The Hard Rock Hotel in downtown New Orleans will not be brought down until December 2020, officials said Friday, more than a year after it collapsed on Oct. 12, 2019.
The date of the demolition has long been up in the air, with it previously scheduled for February.
The city's Fire Department Chief Tim McConnell warned that the building is still "very dangerous," and the takedown needs to be methodical.
While he said that he and Mayor LaToya Cantrell were "very unhappy with that timeline," it is up to the project developers, 1031 Canal Development LLC, "to mitigate this disaster."
Three people were killed in the collapse and dozens more were injured. The bodies of two of the victims, 36-year-old Quinnyon Wimberly and 63-year-old Jose Ponce Arreola, remain inside the building. The other victim, Anthony Magrette, was removed.
The cause of the collapse is still unknown.
Authorities said that safely removing Wimberly and Arreola's remains is one of their top priorities, but it will most likely have to be done after the demolition.
The building will need to be stabilized before that's demolition, which McConnell said will take place on May 7.

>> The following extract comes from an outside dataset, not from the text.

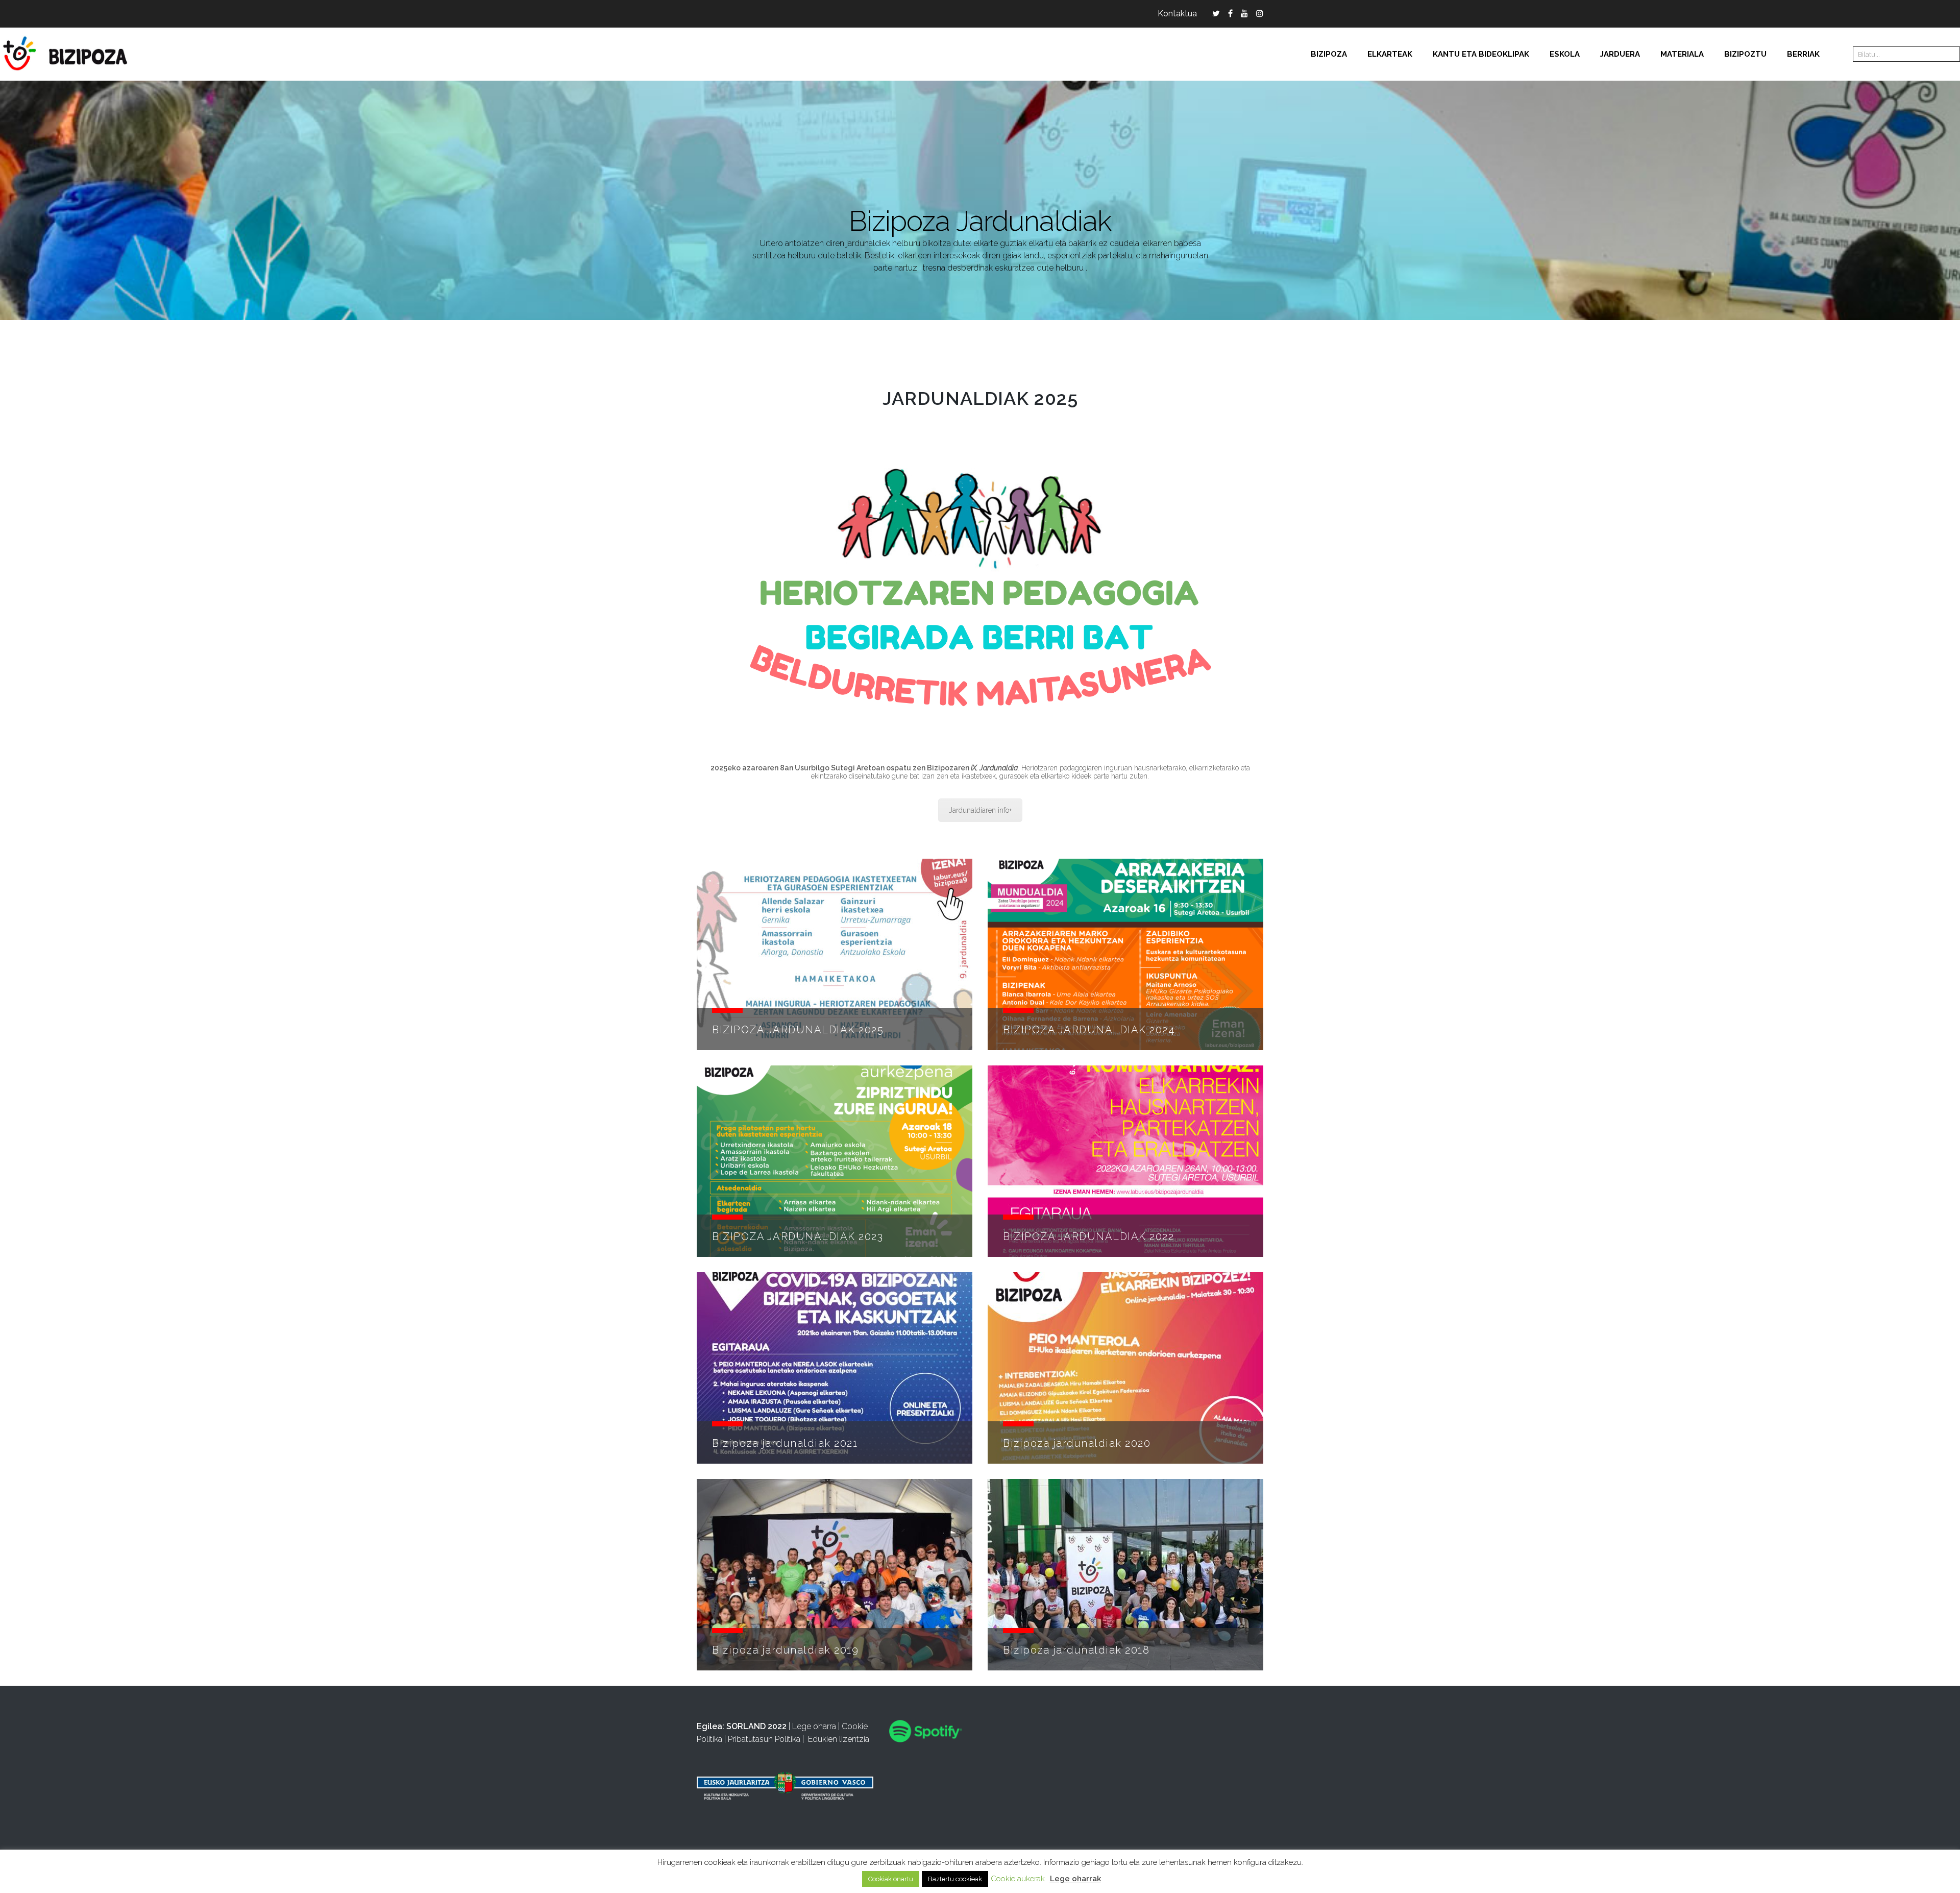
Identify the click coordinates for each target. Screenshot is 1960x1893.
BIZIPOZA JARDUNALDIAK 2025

Frank Wimberly, the brother of Quinnyon Wimberly, said in a previous interview with ABC News that all of the changes for the demolition have forced them to relive their loved one's death all over again.
"It's a wound that won't heal," he said in December after the family learned that the building would be demolished with the bodies inside. Crews had initially hoped they would be able to recover the bodies before.
The family of Arreola "is anxious to give Jose a proper burial and lay his body to rest," according to a statement from the lawyer of Arreola's brother that was obtained by The Times-Picayune.
"The prolonged recovery of the body has caused immense pain and suffering to the Ponce family," the statement read, according to the newspaper.
The injured victims, who were all construction workers, have filed a lawsuit against the developers alleging negligence.
1031 Canal Development LLC did not immediately respond to ABC News for comment.
A little more than a week after the collapse, a controlled demolition to bring down the two cranes that still stood was executed. Only one crane was successfully brought down.